[Provided data]

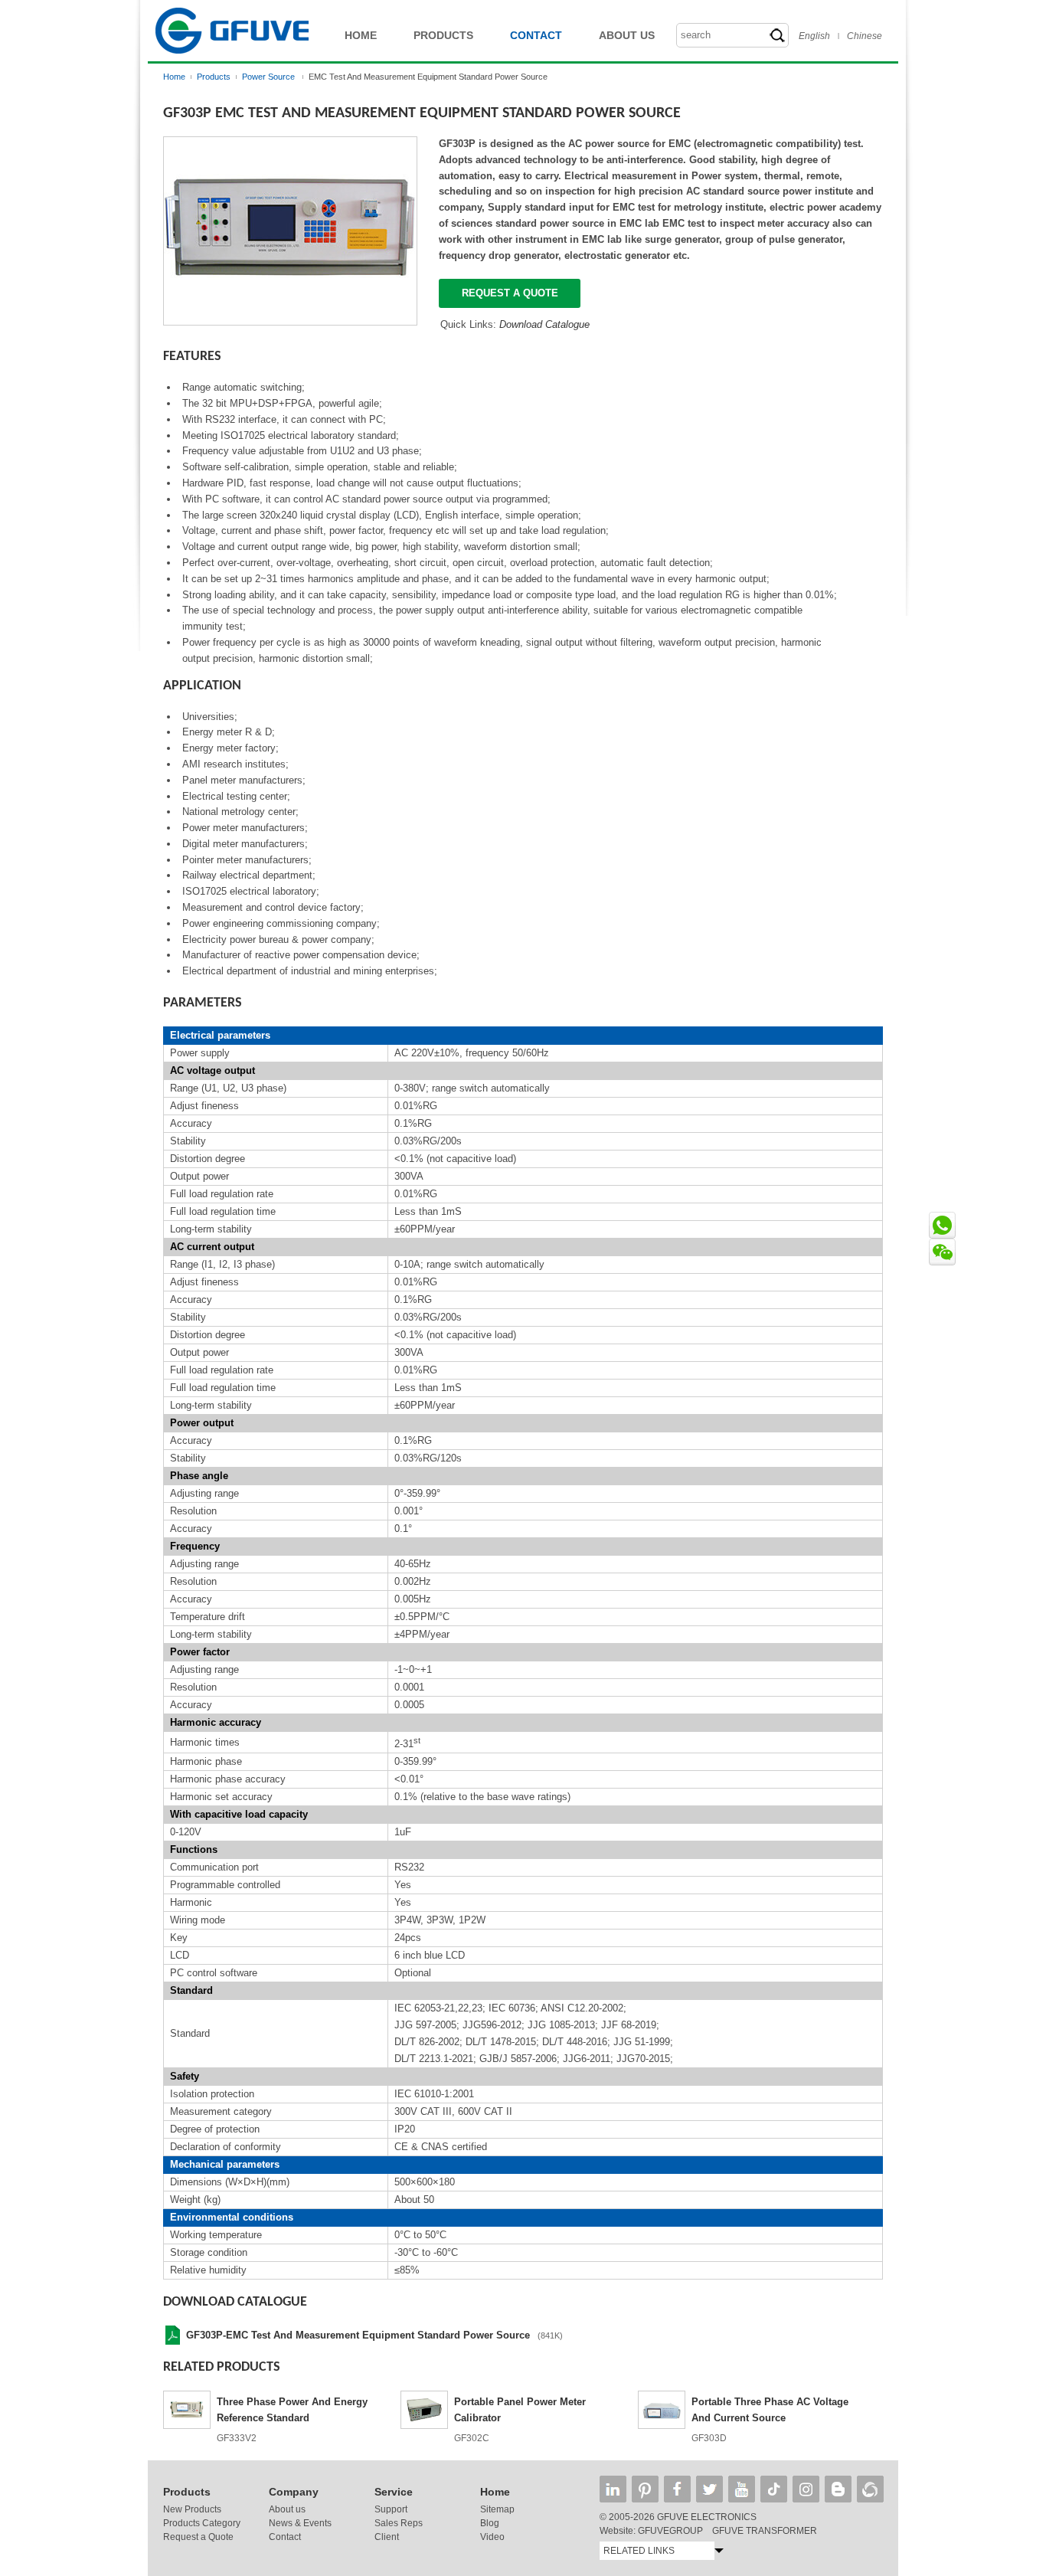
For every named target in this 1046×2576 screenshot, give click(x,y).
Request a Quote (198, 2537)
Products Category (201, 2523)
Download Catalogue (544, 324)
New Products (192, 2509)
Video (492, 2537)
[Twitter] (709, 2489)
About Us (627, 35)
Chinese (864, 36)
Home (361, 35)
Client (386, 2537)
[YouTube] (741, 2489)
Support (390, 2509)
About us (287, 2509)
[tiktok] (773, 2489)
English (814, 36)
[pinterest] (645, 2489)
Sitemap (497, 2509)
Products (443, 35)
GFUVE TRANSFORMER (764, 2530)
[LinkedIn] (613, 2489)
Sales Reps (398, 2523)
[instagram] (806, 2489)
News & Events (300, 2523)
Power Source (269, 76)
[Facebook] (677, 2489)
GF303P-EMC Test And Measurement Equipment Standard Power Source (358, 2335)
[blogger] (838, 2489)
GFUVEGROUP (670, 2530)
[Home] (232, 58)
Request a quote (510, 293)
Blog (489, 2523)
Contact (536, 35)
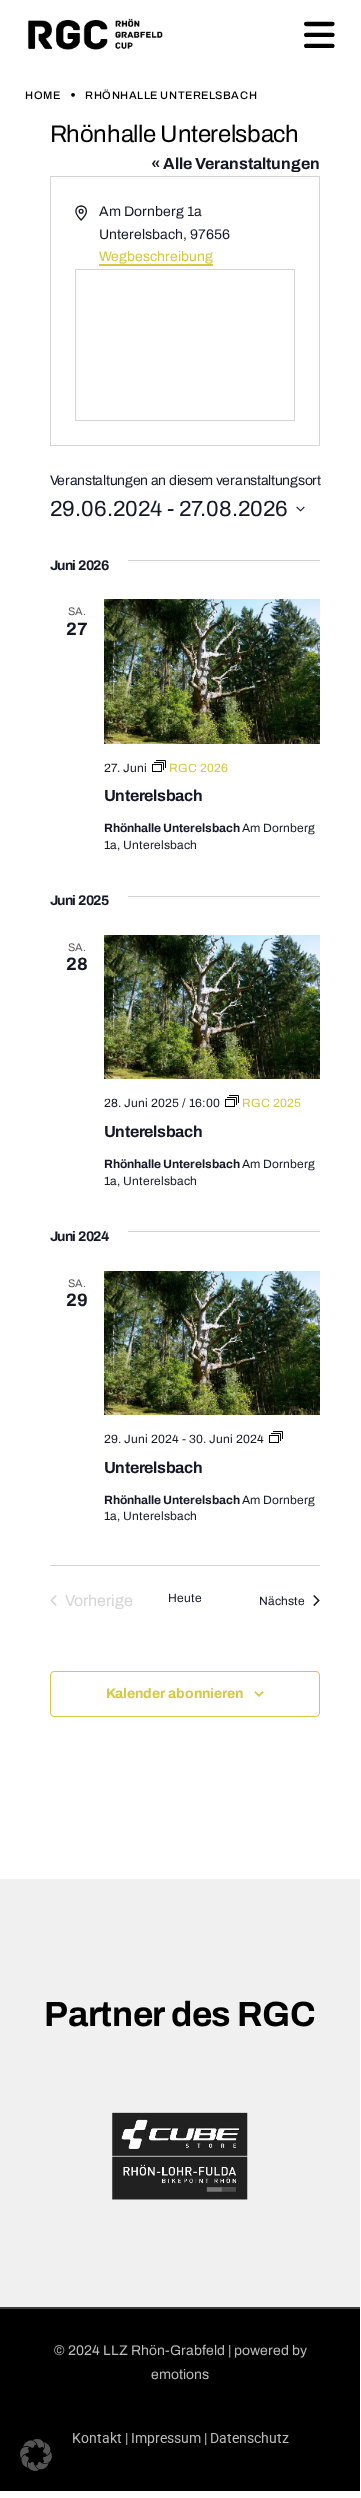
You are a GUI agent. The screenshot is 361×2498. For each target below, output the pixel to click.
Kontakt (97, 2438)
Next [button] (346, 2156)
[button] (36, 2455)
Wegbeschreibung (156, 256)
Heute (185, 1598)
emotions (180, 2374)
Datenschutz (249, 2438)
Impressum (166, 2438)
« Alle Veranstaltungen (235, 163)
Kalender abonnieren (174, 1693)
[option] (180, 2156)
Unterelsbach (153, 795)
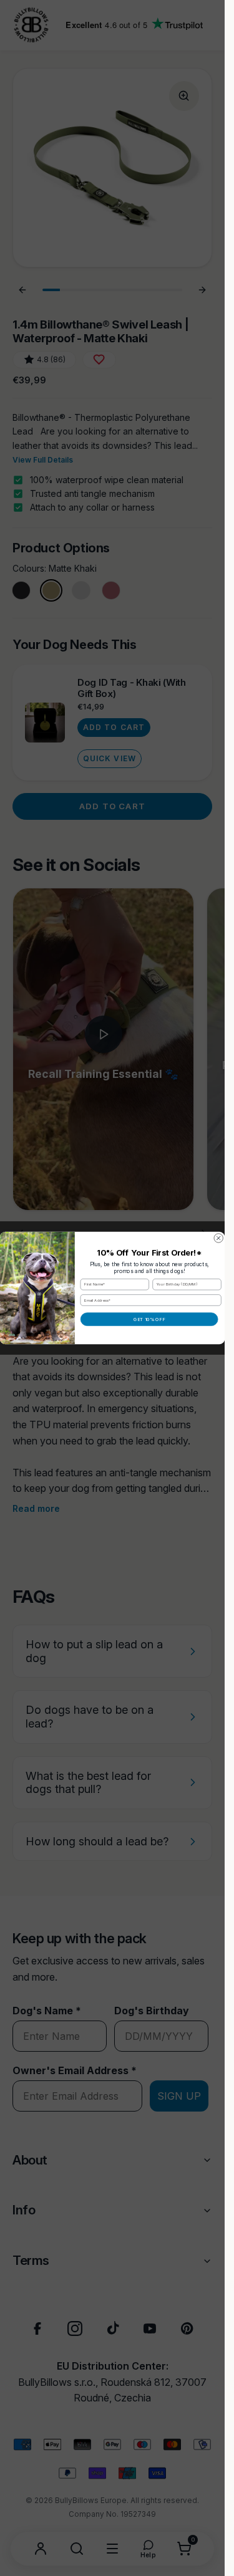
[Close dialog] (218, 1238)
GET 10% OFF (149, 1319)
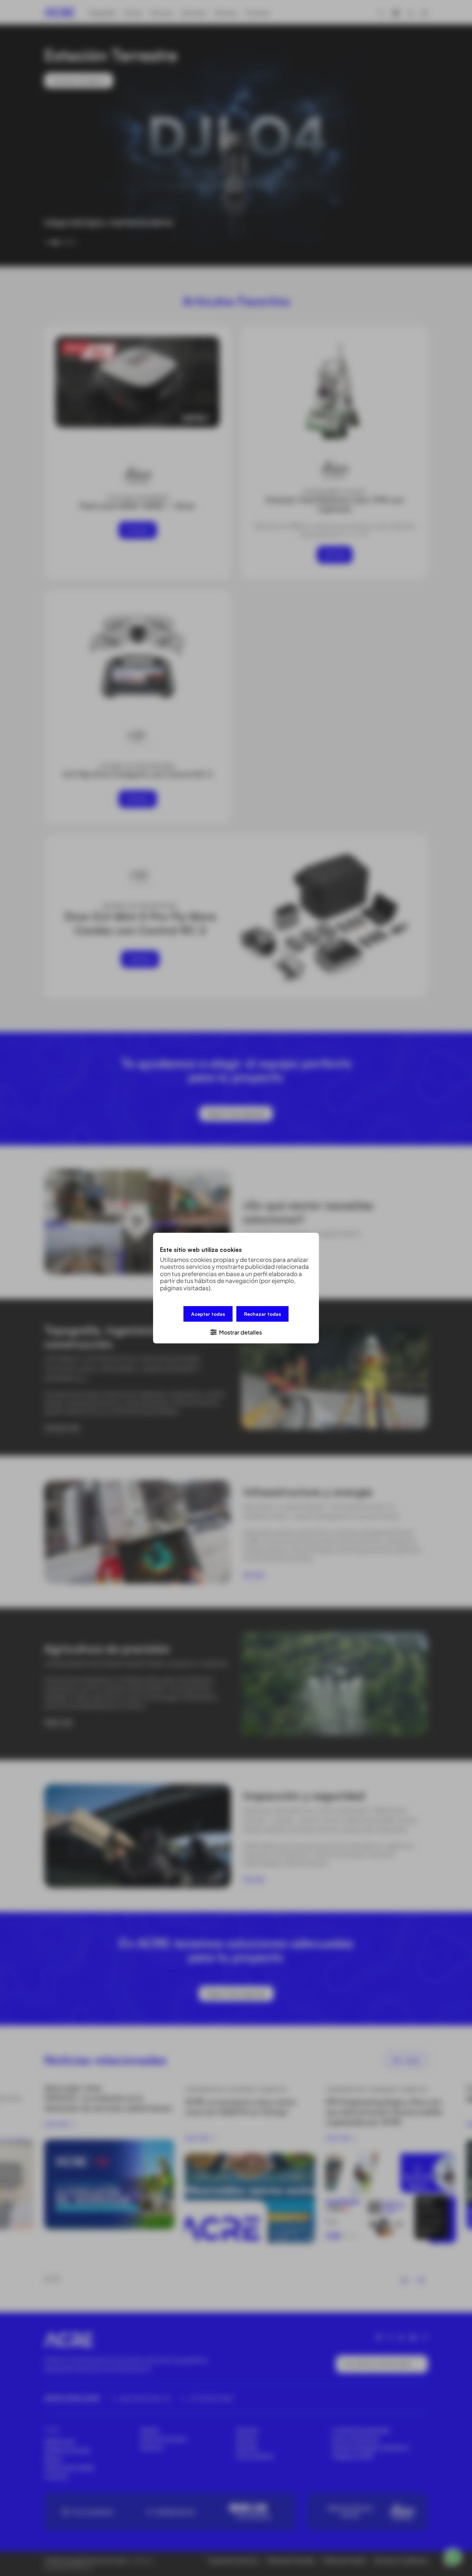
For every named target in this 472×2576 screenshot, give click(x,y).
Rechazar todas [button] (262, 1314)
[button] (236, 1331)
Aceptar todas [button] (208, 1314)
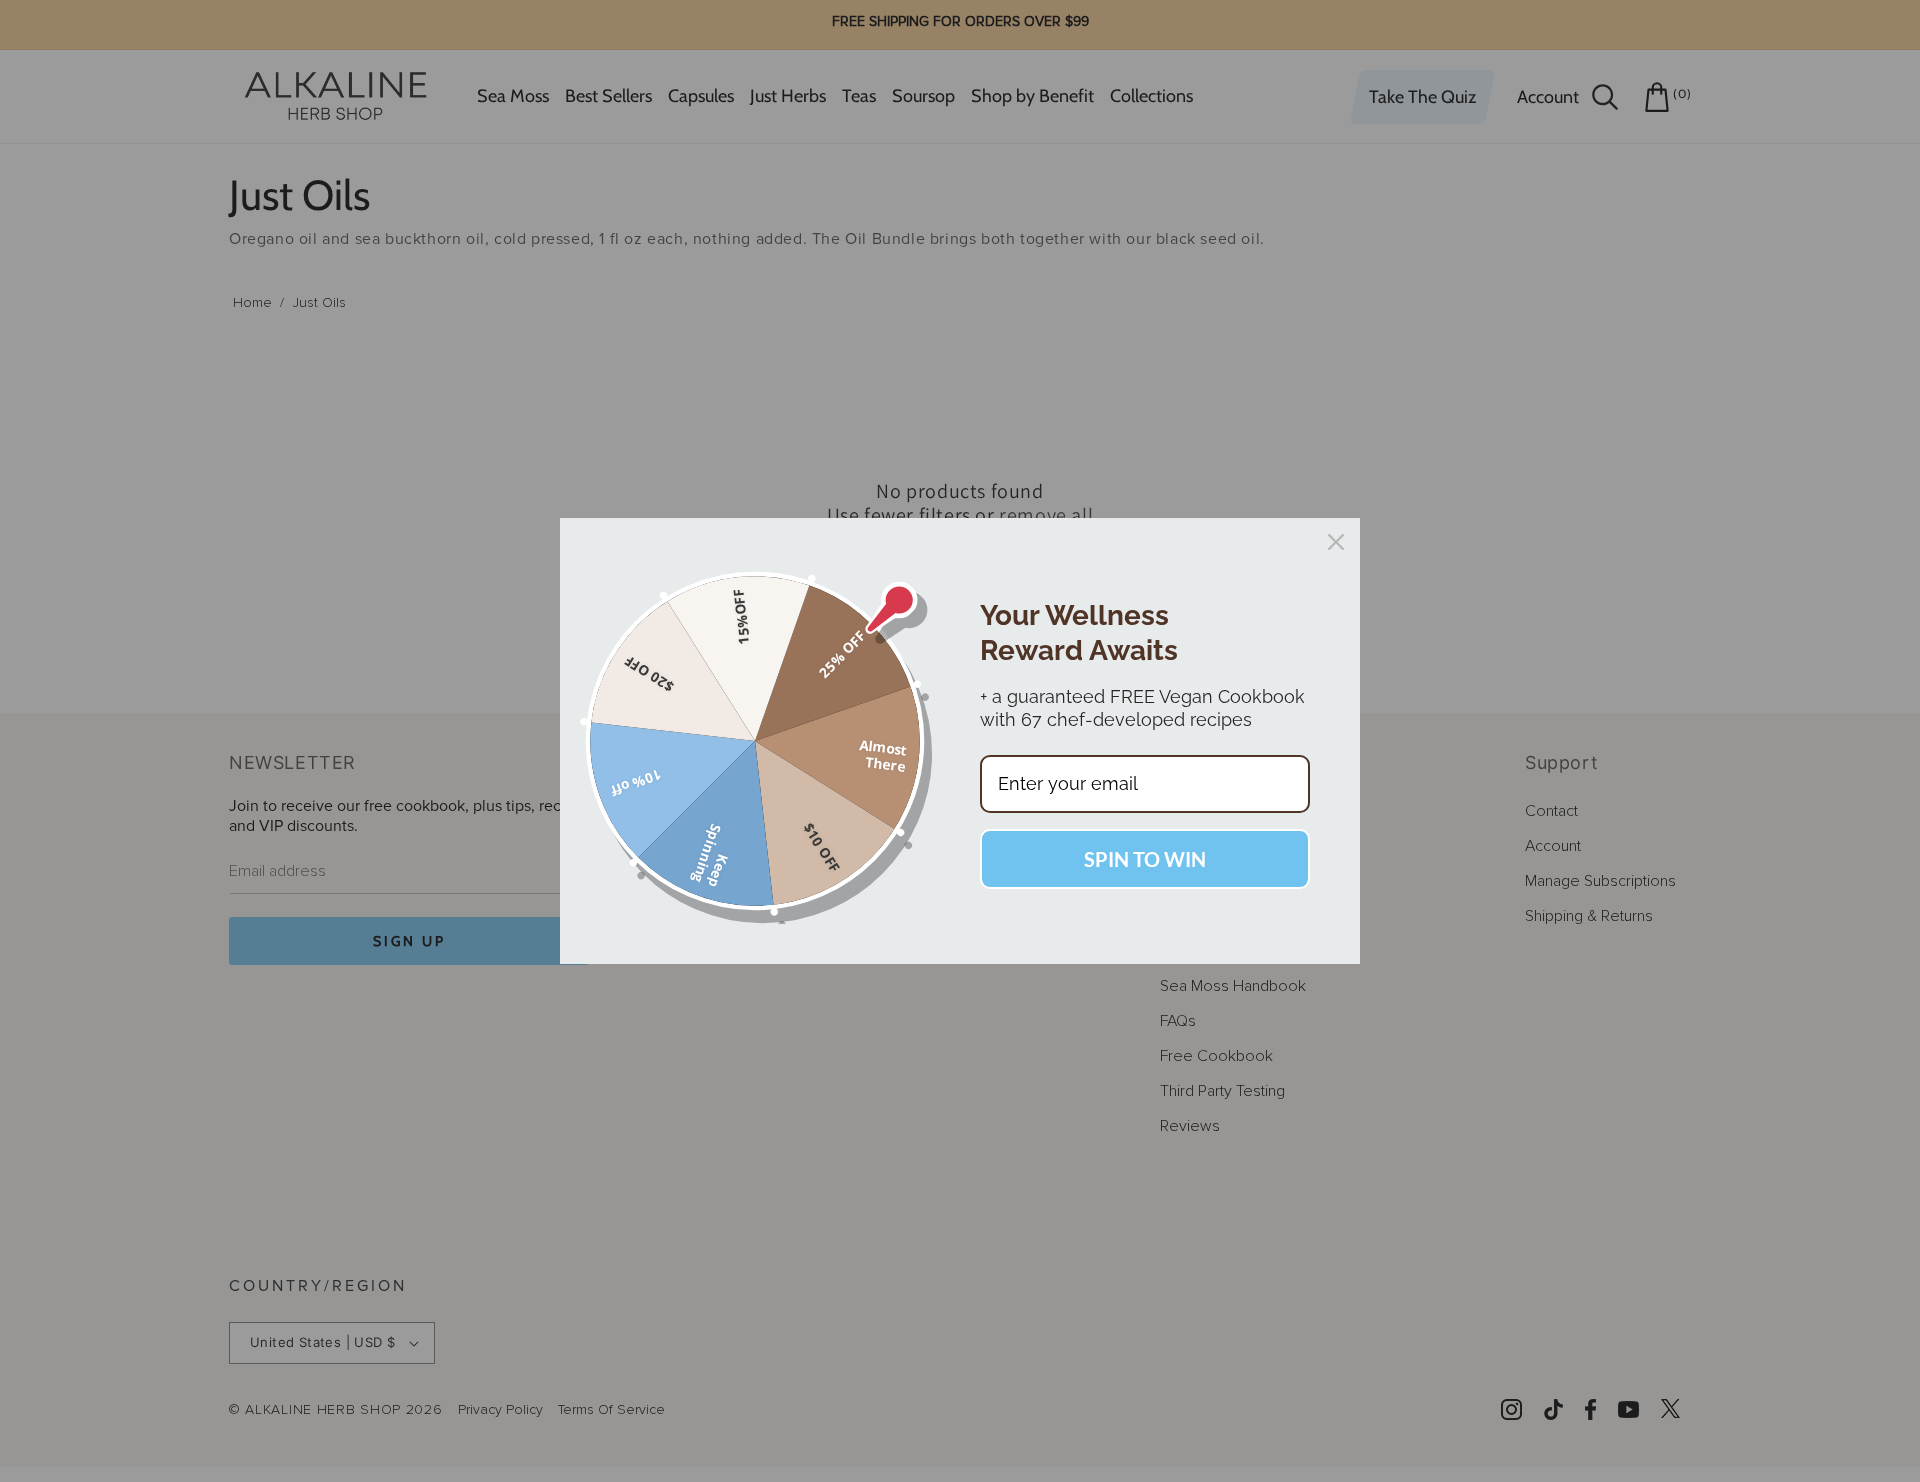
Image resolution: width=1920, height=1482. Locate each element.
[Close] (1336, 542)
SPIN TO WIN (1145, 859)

[/Provided data]

» **Exercise objective**: Across all the entries above, how many lines hold the word "target"? Answer with the number only.

» **Written answer**: 3